Formation and characterisation of cellulose II/partially deacetylated cellulose acetate bicomponent fibres and associated properties

The work presented herein represents the fabrication of cellulose II/cellulose acetate wet-spun bicomponent fibre that were successfully created through a time-manipulative deacetylation process using ethanolic NaOH solution. Infrared spectroscopy was used to observe the degree of deacetylation by comparing the absorption intensities of C=O and C−O stretches. Results showed that the CA fibres periphery was deacetylated at a higher rate than the core layer in which the deacetylation rate observed with ATR-FTIR (−0.634 min−1) was twice as rapid as the deacetylation rate observed with FTIR (−0.315 min−1). The objective kinetic analysis revealed a high degree of correlation (R2 > 0.99), expressed by ‘acetyl factor’ and these findings were aligned with subjective evaluation using confocal microscopy images of fibre cross-sections.
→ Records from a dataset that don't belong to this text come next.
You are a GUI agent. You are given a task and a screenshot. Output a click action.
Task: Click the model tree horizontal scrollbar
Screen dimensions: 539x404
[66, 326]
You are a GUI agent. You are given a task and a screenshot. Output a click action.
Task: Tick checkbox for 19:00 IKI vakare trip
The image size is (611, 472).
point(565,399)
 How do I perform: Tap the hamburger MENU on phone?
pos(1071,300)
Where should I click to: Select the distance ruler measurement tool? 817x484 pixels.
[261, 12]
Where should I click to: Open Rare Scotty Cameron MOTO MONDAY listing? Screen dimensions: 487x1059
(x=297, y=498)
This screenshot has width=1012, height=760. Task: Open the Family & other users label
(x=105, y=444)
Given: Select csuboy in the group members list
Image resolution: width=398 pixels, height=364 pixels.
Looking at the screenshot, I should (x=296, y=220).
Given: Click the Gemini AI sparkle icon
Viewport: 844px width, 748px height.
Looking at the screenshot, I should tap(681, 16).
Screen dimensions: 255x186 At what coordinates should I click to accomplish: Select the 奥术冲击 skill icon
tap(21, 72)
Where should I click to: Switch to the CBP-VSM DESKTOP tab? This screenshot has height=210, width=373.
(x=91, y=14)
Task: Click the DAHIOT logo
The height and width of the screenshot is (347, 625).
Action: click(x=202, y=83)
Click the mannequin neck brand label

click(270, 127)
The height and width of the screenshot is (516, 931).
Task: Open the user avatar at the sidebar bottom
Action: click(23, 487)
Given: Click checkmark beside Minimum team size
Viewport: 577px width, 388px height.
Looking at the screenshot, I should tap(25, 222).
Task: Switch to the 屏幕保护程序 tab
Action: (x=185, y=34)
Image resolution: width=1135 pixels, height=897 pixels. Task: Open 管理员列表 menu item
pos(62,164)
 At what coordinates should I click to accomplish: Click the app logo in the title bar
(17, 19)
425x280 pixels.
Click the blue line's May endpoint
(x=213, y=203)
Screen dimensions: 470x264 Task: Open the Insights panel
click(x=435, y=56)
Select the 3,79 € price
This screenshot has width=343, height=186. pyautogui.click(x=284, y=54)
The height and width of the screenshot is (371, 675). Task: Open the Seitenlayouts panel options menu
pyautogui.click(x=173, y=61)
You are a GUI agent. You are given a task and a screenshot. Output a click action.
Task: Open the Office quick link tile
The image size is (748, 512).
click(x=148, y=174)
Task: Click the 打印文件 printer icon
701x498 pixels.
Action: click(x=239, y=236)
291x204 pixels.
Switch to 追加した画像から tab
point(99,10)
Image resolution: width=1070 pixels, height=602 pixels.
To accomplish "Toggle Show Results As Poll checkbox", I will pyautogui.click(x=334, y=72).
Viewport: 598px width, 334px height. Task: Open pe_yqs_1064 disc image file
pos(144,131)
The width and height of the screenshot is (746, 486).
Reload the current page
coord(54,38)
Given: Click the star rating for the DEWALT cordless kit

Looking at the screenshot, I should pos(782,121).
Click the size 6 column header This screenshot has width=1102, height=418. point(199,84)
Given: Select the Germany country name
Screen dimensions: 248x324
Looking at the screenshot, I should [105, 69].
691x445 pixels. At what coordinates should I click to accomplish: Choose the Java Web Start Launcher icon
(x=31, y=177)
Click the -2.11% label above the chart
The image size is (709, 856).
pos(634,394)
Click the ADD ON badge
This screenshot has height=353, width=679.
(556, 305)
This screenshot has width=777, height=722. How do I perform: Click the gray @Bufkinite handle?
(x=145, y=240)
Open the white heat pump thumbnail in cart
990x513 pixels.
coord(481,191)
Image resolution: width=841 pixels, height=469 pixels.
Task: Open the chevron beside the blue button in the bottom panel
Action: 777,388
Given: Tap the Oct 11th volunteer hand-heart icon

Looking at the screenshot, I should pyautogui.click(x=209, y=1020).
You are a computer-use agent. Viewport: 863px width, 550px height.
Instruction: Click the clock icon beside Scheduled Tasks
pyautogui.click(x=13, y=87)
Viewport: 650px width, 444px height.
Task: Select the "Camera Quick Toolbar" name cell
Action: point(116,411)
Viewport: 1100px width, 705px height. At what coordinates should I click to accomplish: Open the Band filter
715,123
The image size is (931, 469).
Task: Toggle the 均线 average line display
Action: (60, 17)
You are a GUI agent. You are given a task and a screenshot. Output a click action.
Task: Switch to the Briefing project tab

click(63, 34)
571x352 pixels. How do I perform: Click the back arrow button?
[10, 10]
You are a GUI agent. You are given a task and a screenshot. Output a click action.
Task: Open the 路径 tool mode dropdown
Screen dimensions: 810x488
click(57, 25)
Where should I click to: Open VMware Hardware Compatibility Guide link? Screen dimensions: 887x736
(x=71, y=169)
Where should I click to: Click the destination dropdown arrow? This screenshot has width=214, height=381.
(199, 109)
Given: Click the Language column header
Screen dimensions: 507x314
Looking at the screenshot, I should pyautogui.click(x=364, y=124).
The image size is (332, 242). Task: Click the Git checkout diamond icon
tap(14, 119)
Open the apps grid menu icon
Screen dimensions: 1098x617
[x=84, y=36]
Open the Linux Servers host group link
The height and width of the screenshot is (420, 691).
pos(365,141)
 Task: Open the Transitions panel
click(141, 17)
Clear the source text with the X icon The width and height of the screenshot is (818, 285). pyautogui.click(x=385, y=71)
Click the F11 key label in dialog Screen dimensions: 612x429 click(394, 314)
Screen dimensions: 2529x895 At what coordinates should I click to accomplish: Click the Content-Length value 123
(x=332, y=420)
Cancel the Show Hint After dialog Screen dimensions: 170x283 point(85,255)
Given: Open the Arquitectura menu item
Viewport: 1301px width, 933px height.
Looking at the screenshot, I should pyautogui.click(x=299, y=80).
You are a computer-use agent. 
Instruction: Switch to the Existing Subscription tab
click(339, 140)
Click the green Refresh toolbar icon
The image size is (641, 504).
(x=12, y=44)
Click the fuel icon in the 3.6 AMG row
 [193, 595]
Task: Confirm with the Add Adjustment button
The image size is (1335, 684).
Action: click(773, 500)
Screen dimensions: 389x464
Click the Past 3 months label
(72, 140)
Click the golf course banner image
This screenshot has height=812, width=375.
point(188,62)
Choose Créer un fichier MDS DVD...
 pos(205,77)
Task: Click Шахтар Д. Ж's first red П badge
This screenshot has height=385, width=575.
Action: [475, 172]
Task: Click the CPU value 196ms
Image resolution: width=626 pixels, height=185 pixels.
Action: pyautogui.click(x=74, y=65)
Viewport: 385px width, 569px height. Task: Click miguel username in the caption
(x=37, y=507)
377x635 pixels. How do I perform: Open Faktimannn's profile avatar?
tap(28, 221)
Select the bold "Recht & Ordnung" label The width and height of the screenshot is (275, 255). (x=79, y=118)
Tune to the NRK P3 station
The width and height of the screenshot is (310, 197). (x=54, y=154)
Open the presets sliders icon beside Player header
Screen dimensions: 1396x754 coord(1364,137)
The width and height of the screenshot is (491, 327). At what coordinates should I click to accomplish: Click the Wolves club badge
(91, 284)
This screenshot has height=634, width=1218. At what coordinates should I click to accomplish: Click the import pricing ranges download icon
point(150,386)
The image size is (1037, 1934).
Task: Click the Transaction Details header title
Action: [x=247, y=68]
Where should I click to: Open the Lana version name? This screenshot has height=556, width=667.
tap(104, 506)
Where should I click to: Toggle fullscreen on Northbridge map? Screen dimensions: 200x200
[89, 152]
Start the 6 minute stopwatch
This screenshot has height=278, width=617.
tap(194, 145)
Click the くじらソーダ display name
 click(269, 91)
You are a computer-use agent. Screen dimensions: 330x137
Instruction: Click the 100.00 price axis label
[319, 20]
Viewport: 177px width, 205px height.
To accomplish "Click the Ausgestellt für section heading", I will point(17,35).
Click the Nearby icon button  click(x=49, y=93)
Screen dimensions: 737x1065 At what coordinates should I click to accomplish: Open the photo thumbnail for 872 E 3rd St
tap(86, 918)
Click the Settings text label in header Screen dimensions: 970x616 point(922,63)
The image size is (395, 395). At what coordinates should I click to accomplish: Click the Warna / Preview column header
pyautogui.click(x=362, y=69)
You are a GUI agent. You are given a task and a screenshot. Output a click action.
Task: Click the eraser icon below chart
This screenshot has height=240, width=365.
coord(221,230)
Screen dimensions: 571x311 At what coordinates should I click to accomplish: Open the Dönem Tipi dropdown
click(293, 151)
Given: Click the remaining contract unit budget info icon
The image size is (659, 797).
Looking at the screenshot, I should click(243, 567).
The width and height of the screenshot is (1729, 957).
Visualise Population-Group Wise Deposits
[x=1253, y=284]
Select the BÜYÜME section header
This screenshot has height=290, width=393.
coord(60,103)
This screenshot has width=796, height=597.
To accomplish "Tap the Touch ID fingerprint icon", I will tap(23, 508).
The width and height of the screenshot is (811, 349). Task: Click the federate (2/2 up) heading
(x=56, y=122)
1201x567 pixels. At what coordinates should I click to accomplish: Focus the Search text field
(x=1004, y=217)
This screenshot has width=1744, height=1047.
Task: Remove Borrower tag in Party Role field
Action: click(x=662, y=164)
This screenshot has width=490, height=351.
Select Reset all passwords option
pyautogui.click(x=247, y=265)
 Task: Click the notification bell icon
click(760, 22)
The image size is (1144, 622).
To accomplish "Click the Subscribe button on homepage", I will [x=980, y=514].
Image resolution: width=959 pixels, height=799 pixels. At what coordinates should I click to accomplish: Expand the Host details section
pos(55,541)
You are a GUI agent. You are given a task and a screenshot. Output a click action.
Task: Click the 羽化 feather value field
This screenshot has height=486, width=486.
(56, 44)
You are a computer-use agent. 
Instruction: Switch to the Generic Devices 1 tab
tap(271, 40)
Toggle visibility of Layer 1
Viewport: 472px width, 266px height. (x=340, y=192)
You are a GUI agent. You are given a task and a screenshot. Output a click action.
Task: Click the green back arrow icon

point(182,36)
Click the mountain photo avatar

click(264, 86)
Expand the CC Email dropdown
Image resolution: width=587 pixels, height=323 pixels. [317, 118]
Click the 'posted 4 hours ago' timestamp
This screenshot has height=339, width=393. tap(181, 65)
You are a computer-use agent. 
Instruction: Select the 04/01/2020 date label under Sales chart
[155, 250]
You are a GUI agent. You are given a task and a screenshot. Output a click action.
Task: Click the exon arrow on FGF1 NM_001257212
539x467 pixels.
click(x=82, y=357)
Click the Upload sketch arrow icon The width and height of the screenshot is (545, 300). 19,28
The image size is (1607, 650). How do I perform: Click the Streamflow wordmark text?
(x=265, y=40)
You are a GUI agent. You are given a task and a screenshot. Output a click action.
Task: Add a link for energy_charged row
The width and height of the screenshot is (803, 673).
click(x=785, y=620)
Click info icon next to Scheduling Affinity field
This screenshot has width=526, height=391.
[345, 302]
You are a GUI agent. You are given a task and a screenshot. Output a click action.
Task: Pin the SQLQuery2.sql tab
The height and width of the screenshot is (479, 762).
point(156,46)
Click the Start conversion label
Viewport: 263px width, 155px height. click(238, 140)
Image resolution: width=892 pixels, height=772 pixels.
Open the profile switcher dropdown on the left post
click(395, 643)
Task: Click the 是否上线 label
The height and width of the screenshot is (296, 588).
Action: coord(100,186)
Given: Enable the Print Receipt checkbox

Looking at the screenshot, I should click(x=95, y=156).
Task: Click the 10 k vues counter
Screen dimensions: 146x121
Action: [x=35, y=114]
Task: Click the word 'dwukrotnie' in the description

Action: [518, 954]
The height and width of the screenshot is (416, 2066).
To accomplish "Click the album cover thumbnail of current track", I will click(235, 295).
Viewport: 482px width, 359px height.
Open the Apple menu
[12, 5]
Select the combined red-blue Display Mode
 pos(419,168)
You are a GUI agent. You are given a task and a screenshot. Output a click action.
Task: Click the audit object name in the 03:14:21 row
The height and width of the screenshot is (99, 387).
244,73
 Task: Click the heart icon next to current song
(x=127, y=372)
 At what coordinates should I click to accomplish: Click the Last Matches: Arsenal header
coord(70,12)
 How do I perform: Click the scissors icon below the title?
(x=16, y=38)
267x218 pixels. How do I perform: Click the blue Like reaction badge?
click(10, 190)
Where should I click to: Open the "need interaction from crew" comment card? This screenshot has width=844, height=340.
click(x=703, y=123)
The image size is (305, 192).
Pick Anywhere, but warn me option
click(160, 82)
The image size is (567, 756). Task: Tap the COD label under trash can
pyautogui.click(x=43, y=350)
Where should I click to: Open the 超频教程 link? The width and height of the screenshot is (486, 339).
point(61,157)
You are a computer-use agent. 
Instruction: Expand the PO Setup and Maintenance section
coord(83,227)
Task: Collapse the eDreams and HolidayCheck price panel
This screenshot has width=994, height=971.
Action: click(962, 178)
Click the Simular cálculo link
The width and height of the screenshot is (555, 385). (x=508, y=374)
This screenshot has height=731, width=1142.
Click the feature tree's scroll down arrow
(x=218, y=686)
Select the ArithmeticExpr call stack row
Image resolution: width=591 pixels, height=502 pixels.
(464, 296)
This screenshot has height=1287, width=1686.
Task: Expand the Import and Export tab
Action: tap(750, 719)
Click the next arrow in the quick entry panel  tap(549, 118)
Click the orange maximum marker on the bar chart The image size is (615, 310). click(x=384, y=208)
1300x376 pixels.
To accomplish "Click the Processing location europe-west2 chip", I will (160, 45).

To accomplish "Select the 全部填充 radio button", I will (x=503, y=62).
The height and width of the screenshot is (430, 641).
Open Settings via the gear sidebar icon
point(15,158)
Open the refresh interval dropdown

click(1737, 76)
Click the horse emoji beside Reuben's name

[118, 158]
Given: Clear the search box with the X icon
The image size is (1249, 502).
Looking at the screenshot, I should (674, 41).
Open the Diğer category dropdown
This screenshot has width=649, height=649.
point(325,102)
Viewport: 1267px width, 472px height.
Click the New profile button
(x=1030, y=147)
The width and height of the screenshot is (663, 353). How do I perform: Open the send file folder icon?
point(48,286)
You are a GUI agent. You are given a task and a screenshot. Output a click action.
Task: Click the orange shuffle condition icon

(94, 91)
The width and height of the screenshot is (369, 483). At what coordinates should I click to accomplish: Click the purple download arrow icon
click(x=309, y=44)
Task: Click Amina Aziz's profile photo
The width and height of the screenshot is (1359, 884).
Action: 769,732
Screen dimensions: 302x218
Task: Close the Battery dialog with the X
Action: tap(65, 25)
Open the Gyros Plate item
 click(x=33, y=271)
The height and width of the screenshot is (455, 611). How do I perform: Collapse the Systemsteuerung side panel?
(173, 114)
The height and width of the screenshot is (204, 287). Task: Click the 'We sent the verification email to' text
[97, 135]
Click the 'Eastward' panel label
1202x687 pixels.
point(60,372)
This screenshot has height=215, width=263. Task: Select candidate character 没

It was observed that changes in fibre morphology occurred with treatment time and progressive alkaline treatment of cellulose acetate to cellulose II giving a well-defined sheath/ core bicomponent fibre structure, evidenced by a high correlation value of R2 = 0.8617 between both objective and subjective evaluation results. Additionally, this research study explored the crystallinity structure of the bicomponent fibre and its effect on mechanical properties, particularly moisture absorption and tensile strength characteristics. Alkaline treatment considerably enhanced the fibre’s crystallinity as well as moisture absorption capacity, while maintaining satisfactory tensile strength characteristics. Further, bicomponent fibres are discussed, which, based on the research findings, shows a potential for smart textile applications requiring a controlled-release system that takes account of differential moisture properties.